Roxo esmeralda



Um.
Dois.
Três.
O murro encontrou minha face. Minhas bochechas são um perfeito saco de pancadas para aquele aprendiz de boxe. Não só as bochechas, mas o todo meu corpo, os ombros, o peitoral, a barriga... E não era apenas a mão fechada e pesada que ia de encontro a minha pele branca - repleta de manchas roxas e esverdeadas – mas também os pés, cotovelos, joelhos, todos os membros que tinham o poder de agredir e machucar.
Enquanto ele me batia não doía, não na hora. As lágrimas eram tantas, mas não de dor, de tristeza. Parecia que as gotinhas que rolavam de meus olhos tinham o poder de anestesiar aquele momento. Era uma proteção. Minha cabeça doía, mas não por ir de encontro ao guarda roupa, eram meus neurônios queimando para pensar em uma boa desculpa.
"O que vou dizer amanhã no serviço?"
Chegava a um momento em que eu não sabia mais o porquê estar apanhando tanto. Eu mal conseguia pensar enquanto estava estirada no chão cuspindo sangue pelo quarto. O que eu havia feito dessa vez? Foi porque eu estava vestindo a blusa vermelha que ele havia me dado para usar somente quando fôssemos sair? Ou foi porque eu prendi meu cabelo de um jeito diferente? Ou porque eu conversei com padeiro antes de sair da padaria? Onde será que ele havia me espionando dessa vez?
Sabe-se lá Deus como ele consegue parar. Sabe-se lá qual milagre é derramado sobre mim nesse momento, porque ele parece uma máquina, que foi criada para destruir, para me destruir. Meu anjo da guarda deve ter tanto trabalho cuidando de mim, fico imaginando ele tentando segurar os socos com suas pequeninas mãos, será que tem força? Deve ser Deus mesmo que interveio. Desculpa Deus, por chamar tantas vezes os seu nome, você deve ter tanta coisa para fazer, não precisa atender aos pedidos de uma condenada como eu... Não precisa Deus...
Aqueles que me conhecem sabem de tudo o que sofro, e são poucos os que me conhecem, só aqueles que ele aprova.
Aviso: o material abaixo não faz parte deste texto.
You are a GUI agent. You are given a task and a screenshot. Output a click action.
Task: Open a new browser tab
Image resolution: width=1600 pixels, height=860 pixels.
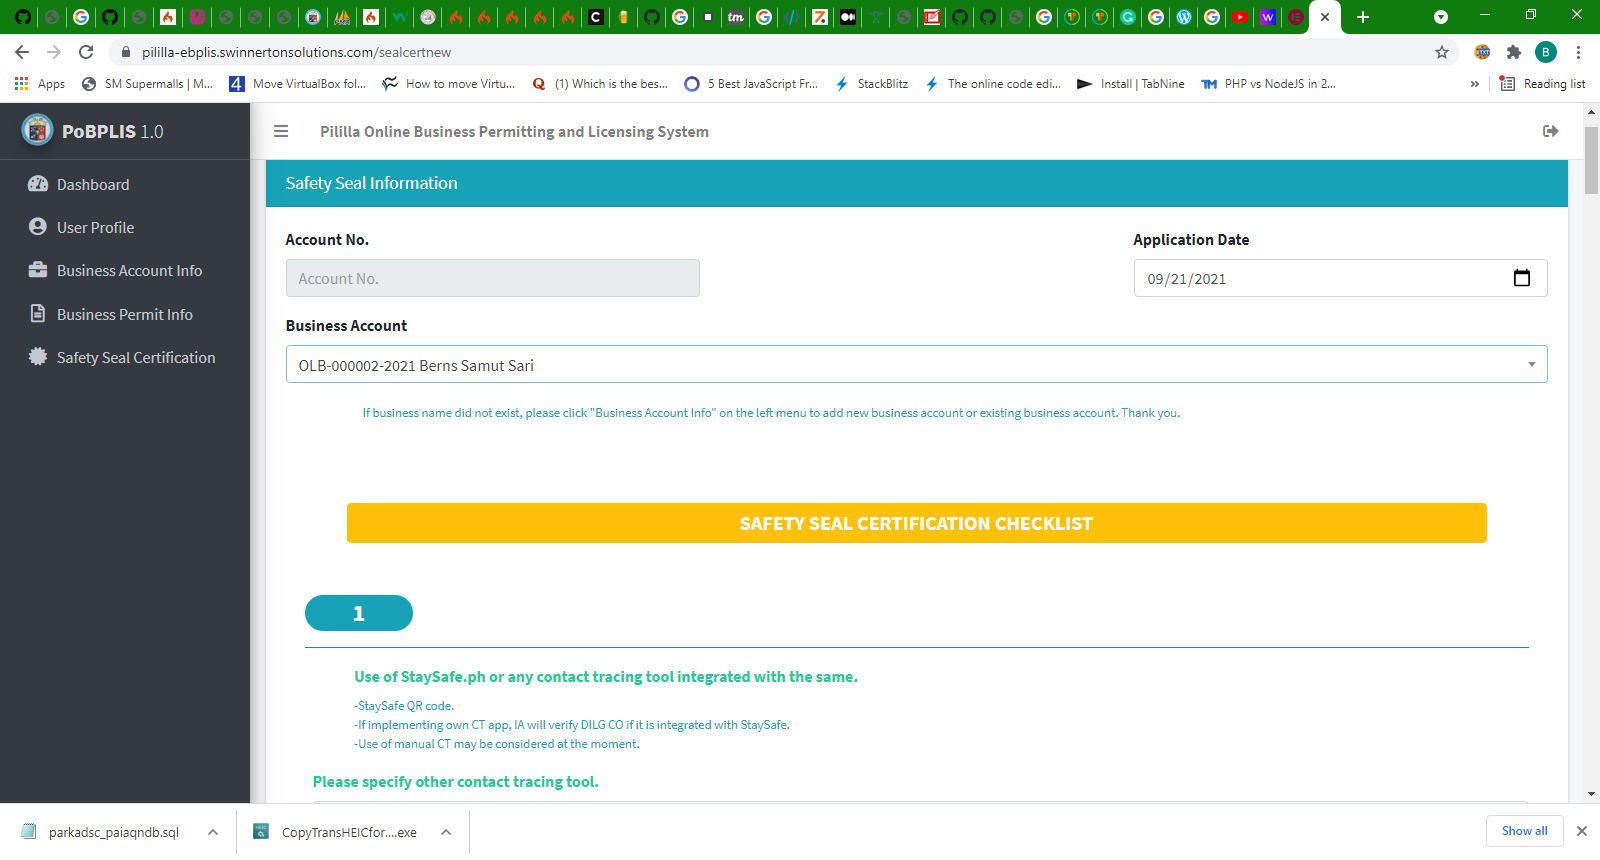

Só pode ser meu amigo se ele aprovar, só posso adicionar no facebook se ele permitir, aliás, mal posso entrar no facebook. Whatsapp? Não tenho isso não, mas ele tem, ele precisa de whatsapp para trabalhar...
Ah, trabalhar? Eu trabalho sim, fico enfiada no escritório das sete da manhã até às cinco da tarde, para ajudar minha mãe e também sustentar meus filhos. São três: Lucas, Letícia e Laura. Nenhum deles tem mais que 15 anos, são meus tesouros especiais, que eu não posso deixar ou abandonar. Mas com três filhos e uma mãe doente é difícil manter uma casa com apenas um salário mínimo. Por isso aguento os socos, as ameaças e também todos os desaforos que são cuspidos na minha cara, porque não depende só de mim.
“Denuncie, seja forte”. Ora, mais forte do que já sou? Sou como uma barra de ferro, por mais que ele tente me esmagar e me modificar, somente o fogo em temperatura altíssima pode me destruir. E ele não é fogo, não pode ser algo quente quando o coração é frio como uma pedra, assim o órgão já teria se derretido, e eu estaria salva.
Enquanto isso, reboco minha face e outras partes visíveis do corpo com maquiagem, apesar de alguns hematomas tornarem-se verdes, eu consigo disfarçar.
"Esbarrei no armário da cozinha".
" O violão caiu em meus ombros".
"Meu filho acertou um brinquedo em minha cara, foi sem querer".
Nunca verdade. Nunca. Quando você está no inferno há tanto tempo, aprende a conviver com as espadas que ficam em sua cabeça e o cheiro de enxofre torna-se até aceitável, pois mesmo com os socos no nariz, o olfato ainda funciona.